### WHAT THE TASK REQUIRES
Write the data below out again, with each line matching the original.

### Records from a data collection
═══
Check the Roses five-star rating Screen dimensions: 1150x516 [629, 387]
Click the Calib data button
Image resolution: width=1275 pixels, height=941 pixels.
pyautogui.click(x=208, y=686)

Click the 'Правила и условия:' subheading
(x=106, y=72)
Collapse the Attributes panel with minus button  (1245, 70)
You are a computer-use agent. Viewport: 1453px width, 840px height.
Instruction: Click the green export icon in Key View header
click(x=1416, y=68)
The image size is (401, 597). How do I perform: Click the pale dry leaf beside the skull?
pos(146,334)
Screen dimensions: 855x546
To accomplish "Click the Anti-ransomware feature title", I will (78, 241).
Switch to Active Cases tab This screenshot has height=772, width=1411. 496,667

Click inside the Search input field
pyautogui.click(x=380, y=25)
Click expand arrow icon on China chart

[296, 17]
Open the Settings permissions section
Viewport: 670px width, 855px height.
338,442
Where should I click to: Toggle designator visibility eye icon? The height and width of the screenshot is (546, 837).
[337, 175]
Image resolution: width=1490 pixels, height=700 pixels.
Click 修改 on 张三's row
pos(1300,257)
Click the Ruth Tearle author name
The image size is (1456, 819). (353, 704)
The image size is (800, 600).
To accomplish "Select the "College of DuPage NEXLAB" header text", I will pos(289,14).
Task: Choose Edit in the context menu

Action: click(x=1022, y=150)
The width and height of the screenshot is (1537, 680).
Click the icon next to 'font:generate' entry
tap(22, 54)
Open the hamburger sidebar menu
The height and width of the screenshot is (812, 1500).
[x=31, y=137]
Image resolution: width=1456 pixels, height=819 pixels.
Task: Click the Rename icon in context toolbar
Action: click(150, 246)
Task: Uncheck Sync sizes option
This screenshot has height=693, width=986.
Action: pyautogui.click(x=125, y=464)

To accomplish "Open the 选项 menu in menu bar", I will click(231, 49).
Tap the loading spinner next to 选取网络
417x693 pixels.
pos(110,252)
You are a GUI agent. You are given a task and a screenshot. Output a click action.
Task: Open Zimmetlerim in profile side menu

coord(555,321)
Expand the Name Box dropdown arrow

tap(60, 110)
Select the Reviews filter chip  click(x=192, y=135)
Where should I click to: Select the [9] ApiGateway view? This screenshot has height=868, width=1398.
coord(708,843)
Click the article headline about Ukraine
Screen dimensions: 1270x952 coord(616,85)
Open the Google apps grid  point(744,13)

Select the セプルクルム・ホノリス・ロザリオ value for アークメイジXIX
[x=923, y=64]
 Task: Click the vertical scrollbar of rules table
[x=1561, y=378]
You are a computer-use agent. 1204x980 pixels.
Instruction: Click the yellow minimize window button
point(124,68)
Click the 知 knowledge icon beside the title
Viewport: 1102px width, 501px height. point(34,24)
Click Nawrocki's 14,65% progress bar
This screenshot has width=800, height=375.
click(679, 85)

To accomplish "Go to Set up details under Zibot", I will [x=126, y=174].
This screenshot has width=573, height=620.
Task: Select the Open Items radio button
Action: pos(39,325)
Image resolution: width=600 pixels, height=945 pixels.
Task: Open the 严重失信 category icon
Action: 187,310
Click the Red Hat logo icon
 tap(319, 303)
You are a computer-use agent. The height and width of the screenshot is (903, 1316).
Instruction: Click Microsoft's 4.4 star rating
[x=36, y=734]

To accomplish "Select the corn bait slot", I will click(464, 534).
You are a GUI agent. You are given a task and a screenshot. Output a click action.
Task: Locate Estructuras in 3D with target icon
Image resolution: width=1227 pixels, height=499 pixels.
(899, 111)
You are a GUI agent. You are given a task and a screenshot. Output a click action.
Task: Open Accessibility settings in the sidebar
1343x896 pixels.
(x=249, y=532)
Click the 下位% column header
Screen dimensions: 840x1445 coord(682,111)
═══
### ANSWER TO THIS PROBLEM
Check the Roses five-star rating Screen dimensions: 1150x516 [629, 387]
Click the Calib data button
Image resolution: width=1275 pixels, height=941 pixels.
pyautogui.click(x=208, y=686)

Click the 'Правила и условия:' subheading
(x=106, y=72)
Collapse the Attributes panel with minus button  (1245, 70)
You are a computer-use agent. Viewport: 1453px width, 840px height.
Instruction: Click the green export icon in Key View header
click(x=1416, y=68)
The image size is (401, 597). How do I perform: Click the pale dry leaf beside the skull?
pos(146,334)
Screen dimensions: 855x546
To accomplish "Click the Anti-ransomware feature title", I will (78, 241).
Switch to Active Cases tab This screenshot has height=772, width=1411. 496,667

Click inside the Search input field
pyautogui.click(x=380, y=25)
Click expand arrow icon on China chart

[296, 17]
Open the Settings permissions section
Viewport: 670px width, 855px height.
338,442
Where should I click to: Toggle designator visibility eye icon? The height and width of the screenshot is (546, 837).
[337, 175]
Image resolution: width=1490 pixels, height=700 pixels.
Click 修改 on 张三's row
pos(1300,257)
Click the Ruth Tearle author name
The image size is (1456, 819). (353, 704)
The image size is (800, 600).
To accomplish "Select the "College of DuPage NEXLAB" header text", I will pos(289,14).
Task: Choose Edit in the context menu

Action: click(x=1022, y=150)
The width and height of the screenshot is (1537, 680).
Click the icon next to 'font:generate' entry
tap(22, 54)
Open the hamburger sidebar menu
The height and width of the screenshot is (812, 1500).
[x=31, y=137]
Image resolution: width=1456 pixels, height=819 pixels.
Task: Click the Rename icon in context toolbar
Action: click(150, 246)
Task: Uncheck Sync sizes option
This screenshot has height=693, width=986.
Action: pyautogui.click(x=125, y=464)

To accomplish "Open the 选项 menu in menu bar", I will click(231, 49).
Tap the loading spinner next to 选取网络
417x693 pixels.
pos(110,252)
You are a GUI agent. You are given a task and a screenshot. Output a click action.
Task: Open Zimmetlerim in profile side menu

coord(555,321)
Expand the Name Box dropdown arrow

tap(60, 110)
Select the Reviews filter chip  click(x=192, y=135)
Where should I click to: Select the [9] ApiGateway view? This screenshot has height=868, width=1398.
coord(708,843)
Click the article headline about Ukraine
Screen dimensions: 1270x952 coord(616,85)
Open the Google apps grid  point(744,13)

Select the セプルクルム・ホノリス・ロザリオ value for アークメイジXIX
[x=923, y=64]
 Task: Click the vertical scrollbar of rules table
[x=1561, y=378]
You are a computer-use agent. 1204x980 pixels.
Instruction: Click the yellow minimize window button
point(124,68)
Click the 知 knowledge icon beside the title
Viewport: 1102px width, 501px height. point(34,24)
Click Nawrocki's 14,65% progress bar
This screenshot has width=800, height=375.
click(679, 85)

To accomplish "Go to Set up details under Zibot", I will [x=126, y=174].
This screenshot has width=573, height=620.
Task: Select the Open Items radio button
Action: pos(39,325)
Image resolution: width=600 pixels, height=945 pixels.
Task: Open the 严重失信 category icon
Action: 187,310
Click the Red Hat logo icon
 tap(319, 303)
You are a computer-use agent. The height and width of the screenshot is (903, 1316).
Instruction: Click Microsoft's 4.4 star rating
[x=36, y=734]

To accomplish "Select the corn bait slot", I will click(464, 534).
You are a GUI agent. You are given a task and a screenshot. Output a click action.
Task: Locate Estructuras in 3D with target icon
Image resolution: width=1227 pixels, height=499 pixels.
(899, 111)
You are a GUI agent. You are given a task and a screenshot. Output a click action.
Task: Open Accessibility settings in the sidebar
1343x896 pixels.
(x=249, y=532)
Click the 下位% column header
Screen dimensions: 840x1445 coord(682,111)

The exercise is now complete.